Try it |
Nothing outside the range is wanted. Repeat exactly the lines below from the one with "Task: Click the white Light Color swatch" through the one with "Task: Open the Twitter".
== Segment start ==
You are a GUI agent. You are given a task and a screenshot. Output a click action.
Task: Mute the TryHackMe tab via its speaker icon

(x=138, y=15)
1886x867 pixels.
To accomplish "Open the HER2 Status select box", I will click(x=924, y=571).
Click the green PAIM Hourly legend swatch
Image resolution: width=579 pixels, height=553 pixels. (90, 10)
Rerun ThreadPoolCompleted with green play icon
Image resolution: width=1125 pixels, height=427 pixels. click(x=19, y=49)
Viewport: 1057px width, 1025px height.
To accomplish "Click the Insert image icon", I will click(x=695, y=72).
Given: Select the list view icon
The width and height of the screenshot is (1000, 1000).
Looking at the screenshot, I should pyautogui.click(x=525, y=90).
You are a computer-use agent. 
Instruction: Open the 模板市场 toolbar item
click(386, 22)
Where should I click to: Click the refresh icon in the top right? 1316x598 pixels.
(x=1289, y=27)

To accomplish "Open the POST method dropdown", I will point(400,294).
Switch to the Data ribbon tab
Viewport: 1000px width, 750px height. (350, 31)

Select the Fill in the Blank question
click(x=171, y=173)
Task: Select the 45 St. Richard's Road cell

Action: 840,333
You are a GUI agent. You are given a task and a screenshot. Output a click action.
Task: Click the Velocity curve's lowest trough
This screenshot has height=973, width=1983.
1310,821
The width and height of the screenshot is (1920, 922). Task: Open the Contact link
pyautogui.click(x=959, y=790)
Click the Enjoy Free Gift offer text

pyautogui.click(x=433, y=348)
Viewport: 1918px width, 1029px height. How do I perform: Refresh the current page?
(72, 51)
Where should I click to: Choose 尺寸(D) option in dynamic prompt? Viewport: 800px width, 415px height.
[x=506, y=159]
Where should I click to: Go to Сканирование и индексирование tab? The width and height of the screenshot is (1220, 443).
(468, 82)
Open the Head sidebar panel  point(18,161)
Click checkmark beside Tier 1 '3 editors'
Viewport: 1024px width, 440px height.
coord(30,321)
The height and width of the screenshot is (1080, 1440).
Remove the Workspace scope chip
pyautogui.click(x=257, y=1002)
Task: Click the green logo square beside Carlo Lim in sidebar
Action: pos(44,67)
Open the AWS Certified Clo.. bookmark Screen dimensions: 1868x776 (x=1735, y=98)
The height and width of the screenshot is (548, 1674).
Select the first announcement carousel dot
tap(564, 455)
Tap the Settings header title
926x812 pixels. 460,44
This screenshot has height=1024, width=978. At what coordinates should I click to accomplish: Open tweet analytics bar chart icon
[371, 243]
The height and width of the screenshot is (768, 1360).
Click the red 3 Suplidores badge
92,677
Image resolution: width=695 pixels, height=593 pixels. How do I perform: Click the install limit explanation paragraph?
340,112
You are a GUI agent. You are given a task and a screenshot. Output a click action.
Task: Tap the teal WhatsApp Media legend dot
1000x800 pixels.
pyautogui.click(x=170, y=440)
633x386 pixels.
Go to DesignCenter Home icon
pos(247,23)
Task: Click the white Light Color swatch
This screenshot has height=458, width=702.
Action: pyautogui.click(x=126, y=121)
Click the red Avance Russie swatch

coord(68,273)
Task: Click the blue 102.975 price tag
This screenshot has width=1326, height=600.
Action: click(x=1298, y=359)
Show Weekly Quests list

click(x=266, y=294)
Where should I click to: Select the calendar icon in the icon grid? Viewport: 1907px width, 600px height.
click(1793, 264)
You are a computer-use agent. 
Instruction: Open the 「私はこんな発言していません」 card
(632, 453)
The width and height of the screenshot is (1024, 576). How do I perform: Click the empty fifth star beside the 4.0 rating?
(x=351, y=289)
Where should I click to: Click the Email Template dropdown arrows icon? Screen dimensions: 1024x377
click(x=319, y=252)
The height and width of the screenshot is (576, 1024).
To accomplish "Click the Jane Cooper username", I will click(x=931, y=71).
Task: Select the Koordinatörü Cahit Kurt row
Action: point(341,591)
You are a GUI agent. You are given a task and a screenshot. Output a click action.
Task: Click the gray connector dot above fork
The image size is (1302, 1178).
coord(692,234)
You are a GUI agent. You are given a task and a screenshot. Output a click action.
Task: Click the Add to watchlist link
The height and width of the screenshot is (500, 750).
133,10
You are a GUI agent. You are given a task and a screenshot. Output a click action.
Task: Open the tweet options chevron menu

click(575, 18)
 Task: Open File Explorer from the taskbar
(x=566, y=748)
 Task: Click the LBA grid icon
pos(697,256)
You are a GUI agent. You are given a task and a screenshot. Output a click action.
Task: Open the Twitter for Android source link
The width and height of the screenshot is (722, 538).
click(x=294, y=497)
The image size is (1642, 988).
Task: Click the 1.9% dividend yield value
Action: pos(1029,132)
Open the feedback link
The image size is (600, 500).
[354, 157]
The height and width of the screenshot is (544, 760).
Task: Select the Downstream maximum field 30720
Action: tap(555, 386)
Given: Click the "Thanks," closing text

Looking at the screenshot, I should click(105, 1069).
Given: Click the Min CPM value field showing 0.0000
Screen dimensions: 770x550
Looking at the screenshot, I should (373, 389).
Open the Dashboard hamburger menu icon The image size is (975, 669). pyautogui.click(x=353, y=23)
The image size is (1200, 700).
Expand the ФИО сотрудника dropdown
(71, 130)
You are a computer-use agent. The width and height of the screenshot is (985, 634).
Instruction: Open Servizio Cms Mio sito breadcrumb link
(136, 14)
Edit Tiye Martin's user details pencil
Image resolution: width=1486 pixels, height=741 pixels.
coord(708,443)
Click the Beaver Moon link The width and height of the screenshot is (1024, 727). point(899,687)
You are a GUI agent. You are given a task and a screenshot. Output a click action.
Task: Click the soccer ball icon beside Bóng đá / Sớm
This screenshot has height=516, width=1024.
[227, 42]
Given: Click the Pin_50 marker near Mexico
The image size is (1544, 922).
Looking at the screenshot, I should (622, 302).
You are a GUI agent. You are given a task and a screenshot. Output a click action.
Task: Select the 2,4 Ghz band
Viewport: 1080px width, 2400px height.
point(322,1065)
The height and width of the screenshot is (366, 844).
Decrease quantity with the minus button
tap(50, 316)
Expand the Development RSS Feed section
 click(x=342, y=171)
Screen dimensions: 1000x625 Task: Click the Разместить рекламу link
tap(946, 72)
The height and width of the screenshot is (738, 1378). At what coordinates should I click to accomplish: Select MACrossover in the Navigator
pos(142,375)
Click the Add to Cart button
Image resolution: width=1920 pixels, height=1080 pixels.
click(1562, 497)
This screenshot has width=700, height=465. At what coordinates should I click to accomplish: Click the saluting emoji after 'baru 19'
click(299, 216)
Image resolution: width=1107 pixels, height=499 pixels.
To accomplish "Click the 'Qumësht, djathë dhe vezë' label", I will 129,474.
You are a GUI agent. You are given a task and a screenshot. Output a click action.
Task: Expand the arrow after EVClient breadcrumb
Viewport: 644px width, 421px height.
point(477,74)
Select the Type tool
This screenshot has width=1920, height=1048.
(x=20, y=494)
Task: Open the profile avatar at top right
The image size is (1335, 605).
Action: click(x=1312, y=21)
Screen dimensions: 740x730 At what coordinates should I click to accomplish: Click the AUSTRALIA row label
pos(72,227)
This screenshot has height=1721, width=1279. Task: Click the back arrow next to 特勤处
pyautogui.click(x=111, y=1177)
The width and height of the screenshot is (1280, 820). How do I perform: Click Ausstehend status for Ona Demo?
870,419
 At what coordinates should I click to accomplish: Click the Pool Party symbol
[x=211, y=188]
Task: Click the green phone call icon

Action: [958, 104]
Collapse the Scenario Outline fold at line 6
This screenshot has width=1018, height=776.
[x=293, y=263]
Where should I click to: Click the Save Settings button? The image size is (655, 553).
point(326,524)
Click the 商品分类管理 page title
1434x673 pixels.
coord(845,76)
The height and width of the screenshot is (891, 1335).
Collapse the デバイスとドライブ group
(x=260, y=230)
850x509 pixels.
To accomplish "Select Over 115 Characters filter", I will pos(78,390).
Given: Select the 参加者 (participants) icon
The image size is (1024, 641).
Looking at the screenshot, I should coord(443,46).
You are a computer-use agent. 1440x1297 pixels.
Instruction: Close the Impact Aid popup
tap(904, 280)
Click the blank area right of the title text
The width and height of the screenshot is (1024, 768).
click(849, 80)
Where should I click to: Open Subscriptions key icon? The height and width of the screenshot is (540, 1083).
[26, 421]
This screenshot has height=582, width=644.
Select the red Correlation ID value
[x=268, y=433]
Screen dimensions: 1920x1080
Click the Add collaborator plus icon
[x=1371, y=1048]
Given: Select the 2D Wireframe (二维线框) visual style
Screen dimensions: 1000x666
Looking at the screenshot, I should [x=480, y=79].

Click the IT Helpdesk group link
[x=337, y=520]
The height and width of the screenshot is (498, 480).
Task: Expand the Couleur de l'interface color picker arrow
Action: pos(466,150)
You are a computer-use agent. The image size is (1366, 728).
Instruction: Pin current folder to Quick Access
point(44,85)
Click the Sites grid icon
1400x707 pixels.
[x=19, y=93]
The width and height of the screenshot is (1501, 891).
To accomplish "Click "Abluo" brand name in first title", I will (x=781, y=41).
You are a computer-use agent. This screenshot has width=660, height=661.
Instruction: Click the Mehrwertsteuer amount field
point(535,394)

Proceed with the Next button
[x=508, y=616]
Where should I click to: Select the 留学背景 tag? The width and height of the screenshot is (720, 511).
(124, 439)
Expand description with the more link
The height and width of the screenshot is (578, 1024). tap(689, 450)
== Segment end ==
Result for this task |
Task: Click the white Light Color swatch
This screenshot has height=458, width=702.
Action: pyautogui.click(x=126, y=121)
Click the red Avance Russie swatch

coord(68,273)
Task: Click the blue 102.975 price tag
This screenshot has width=1326, height=600.
Action: click(x=1298, y=359)
Show Weekly Quests list

click(x=266, y=294)
Where should I click to: Select the calendar icon in the icon grid? Viewport: 1907px width, 600px height.
click(1793, 264)
You are a computer-use agent. 
Instruction: Open the 「私はこんな発言していません」 card
(632, 453)
The width and height of the screenshot is (1024, 576). How do I perform: Click the empty fifth star beside the 4.0 rating?
(x=351, y=289)
Where should I click to: Click the Email Template dropdown arrows icon? Screen dimensions: 1024x377
click(x=319, y=252)
The height and width of the screenshot is (576, 1024).
To accomplish "Click the Jane Cooper username", I will click(x=931, y=71).
Task: Select the Koordinatörü Cahit Kurt row
Action: point(341,591)
You are a GUI agent. You are given a task and a screenshot. Output a click action.
Task: Click the gray connector dot above fork
The image size is (1302, 1178).
coord(692,234)
You are a GUI agent. You are given a task and a screenshot. Output a click action.
Task: Click the Add to watchlist link
The height and width of the screenshot is (500, 750).
133,10
You are a GUI agent. You are given a task and a screenshot. Output a click action.
Task: Open the tweet options chevron menu

click(575, 18)
 Task: Open File Explorer from the taskbar
(x=566, y=748)
 Task: Click the LBA grid icon
pos(697,256)
You are a GUI agent. You are given a task and a screenshot. Output a click action.
Task: Open the Twitter for Android source link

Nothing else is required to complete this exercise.